Vous avez clairement un impact sur les travaux d'autres chercheurs mais comment cette notoriété affecte-t-elle votre propre recherche ?
A. Kohler : Le fait d'être largement cité par les chercheurs de notre communauté permet de mieux se faire connaître. Cela se traduit, par exemple, par des invitations à des conférences en tant que conférencier plénier ou par de nouvelles offres de collaboration à des projets de recherche.
F. Martin : Notre notoriété est vraisemblablement liée à la qualité de nos recherches et à leur caractère innovant et ce sur une longue durée. Elle a, sans aucun doute, facilité le financement de plusieurs de nos gros projets internationaux (par exemple avec le Ministère de l’énergie américain) et explique certainement ma nomination récente comme professeur à l’Université forestière de Pékin dans le cadre du programme chinois “High Talent“.

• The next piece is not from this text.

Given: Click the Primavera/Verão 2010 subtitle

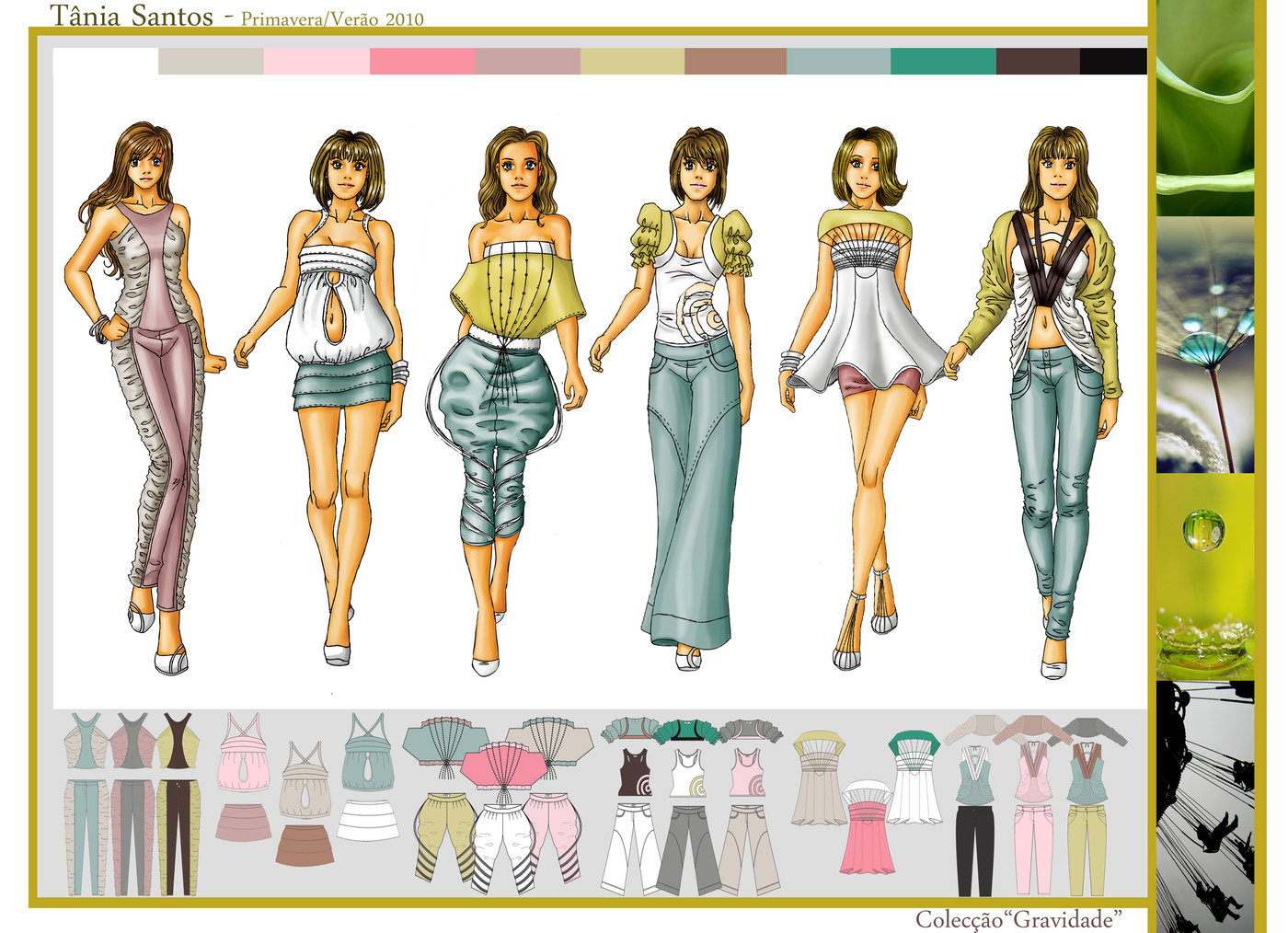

C. Murat : Etre dans cette liste récompense le travail de l’équipe, sous la dynamique de Francis, et nous donne une meilleur visibilité et reconnaissance à l’international. En tant qu’ingénieur de recherche je jongle entre recherche fondamental et recherche appliquée. Je pense que mon classement dans la liste HCR a peut être facilité l’obtention du programme de recherche CulturTruf (financé par FranceAgriMer) ou tout au moins rendu plus crédible ma position de coordinateur de ce projet. Enfin, je crois beaucoup au transfert de nos recherches vers le monde socio-économique, c’est pourquoi je participe à la création de la startup WETRUF (https://wetruf.com), suivi par l’Incubateur Lorrain, qui va valoriser deux innovations issues de nos recherches dans le domaine de la trufficulture.
L. Peyrin-Biroulet : Cela m'a permis d'avoir un effet levier dans ma recherche pour monter des projets encore plus ambitieux comme le projet ICARE ou de participer à des consortiums européens avec lesquels nous venons d'obtenir 2 appels à projet Initiatives de Médecine Innovantes ! La recherche monocentrique ne permet pas toujours de mener l'étude qui répondra à toutes les questions mais apporte souvent des informations essentielles et permet de tester des nouveaux concepts avant de passer à une étude de plus grande ampleur.
F. Zannad : C’est ça qui est merveilleux et terriblement efficace dans le domaine de la publication scientifique. Lorsque, après beaucoup d’efforts, on devient un chercheur hautement cité, notre avis devient plus recherché et notre expertise très sollicitée. Même une fois passé l’âge de la retraite (ce qui est mon cas depuis peu), je continue à travailler, répondant à des sollicitations internationales, comme je le fais actuellement, en tant que professeur invité au Harvard Medical School à Boston.